So far, the number of homes being sold has continued to grow in Calgary's high-end real estate market. McCredie said while buyers may begin holding off to get a sense of where oil prices are headed, it's unlikely that Calgary's real estate market will go flat.
"Definitely in the later part of last year you saw a lot of people waiting," he said. "A lot of transactions didn't end up closing or deals fell apart. I think they're all just taking a cautious look at it."
If oil remains below $50 a barrel, that could spell trouble for Alberta's real estate sector in general, including in the high-end segment, McCredie said.
"Six months later, if oil's still at $50 or less, I think you're going to start to see some really concerned people there," he said.
McCredie also said that foreign investors are snatching up roughly half of the homes worth $5 million or more in Vancouver and Toronto, despite a recent report from Canada Mortgage and Housing Corp. that puts the foreign ownership numbers much lower.
The CHMC report last month found that foreigners own only 2.4 per cent of the condos for rent in Toronto and 2.3 per cent in Vancouver.
While the CHMC report noted that some areas of Vancouver and Toronto had a higher proportion of foreign condo owners — as high as 5.8 per cent in parts of Vancouver and 4.3 per cent in Toronto's centre core — it's still much lower than the estimated 50 per cent foreign ownership that McCredie says exists in the luxury real estate market in those two cities.

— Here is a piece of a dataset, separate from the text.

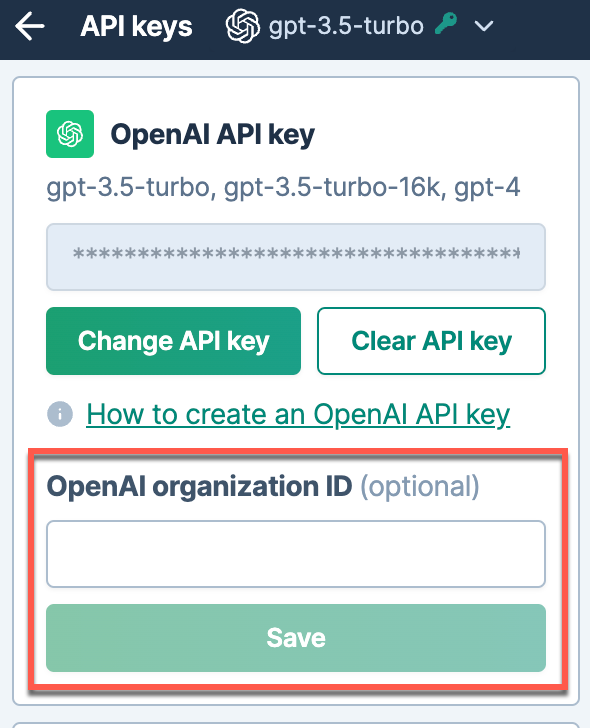The width and height of the screenshot is (590, 728).
Task: Click the info circle icon
Action: 60,414
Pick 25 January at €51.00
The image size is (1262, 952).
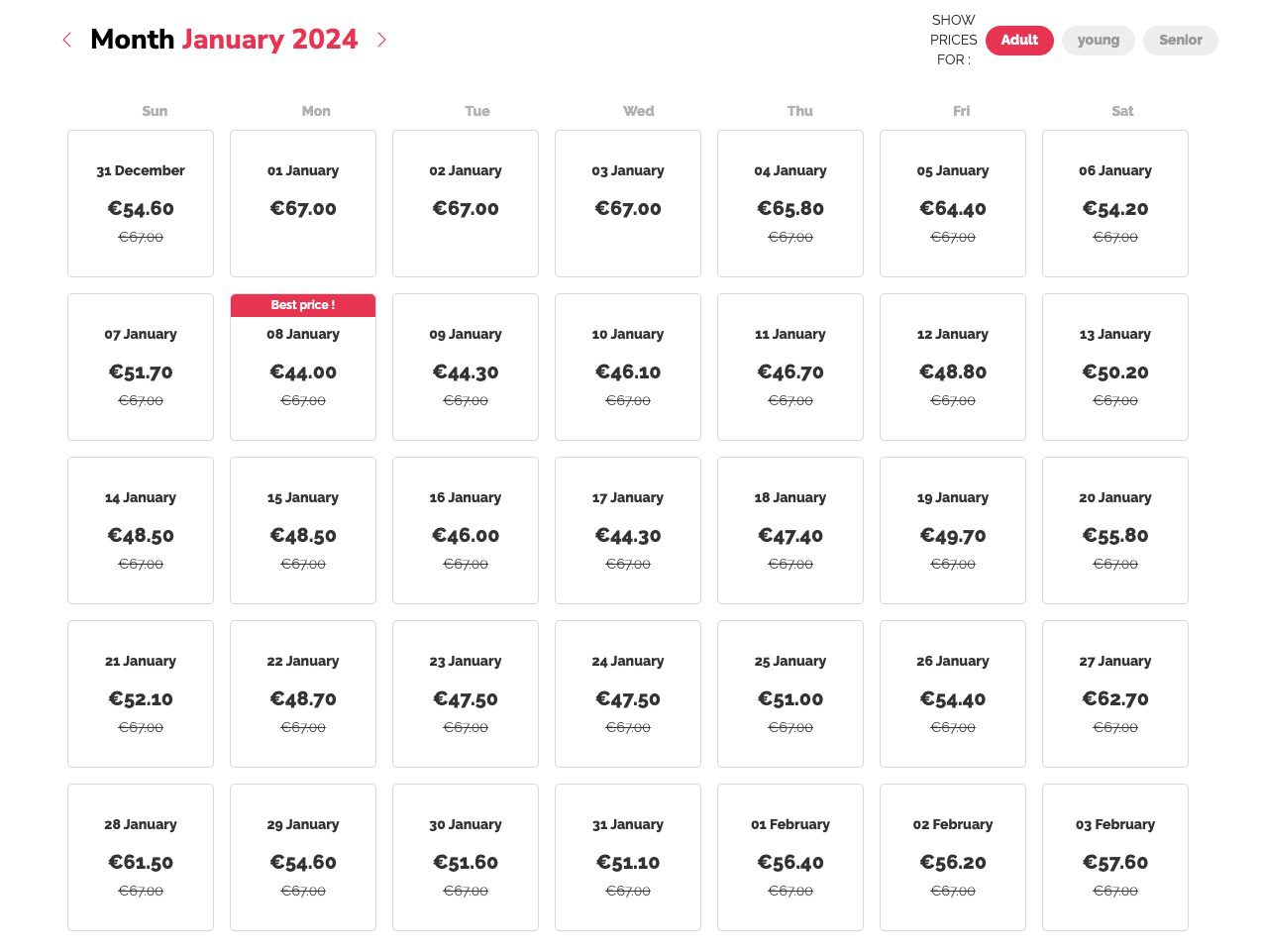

"It's not an exact science," McCredie said. "It's not like you can literally say, 'Well there's X number,' because what we see a lot is the transaction for foreigners buying Canadian real estate happens through Canadian subcompanies."
Since many of the sales take place through Canadian companies owned by foreign individuals or corporations, those transactions wouldn't be captured in the CMHC data, McCredie said. Sotheby's, which markets and brokers the sales of luxury homes, is in a better position to gauge the level of foreign ownership, at least in the over $1 million market.
Some critics have raised concerns that a mass selloff of foreign-owned properties could crash Canada's real estate market in an economic downturn.
But McCredie says strong underlying factors, such as historically low mortgage rates and high levels of immigration, continue to make Canadian real estate attractive to foreign buyers.
"They've got a lot of money right now. They see Canada as a very stable marketplace. They like the story around Canada. They like coming here. They have friends and family here."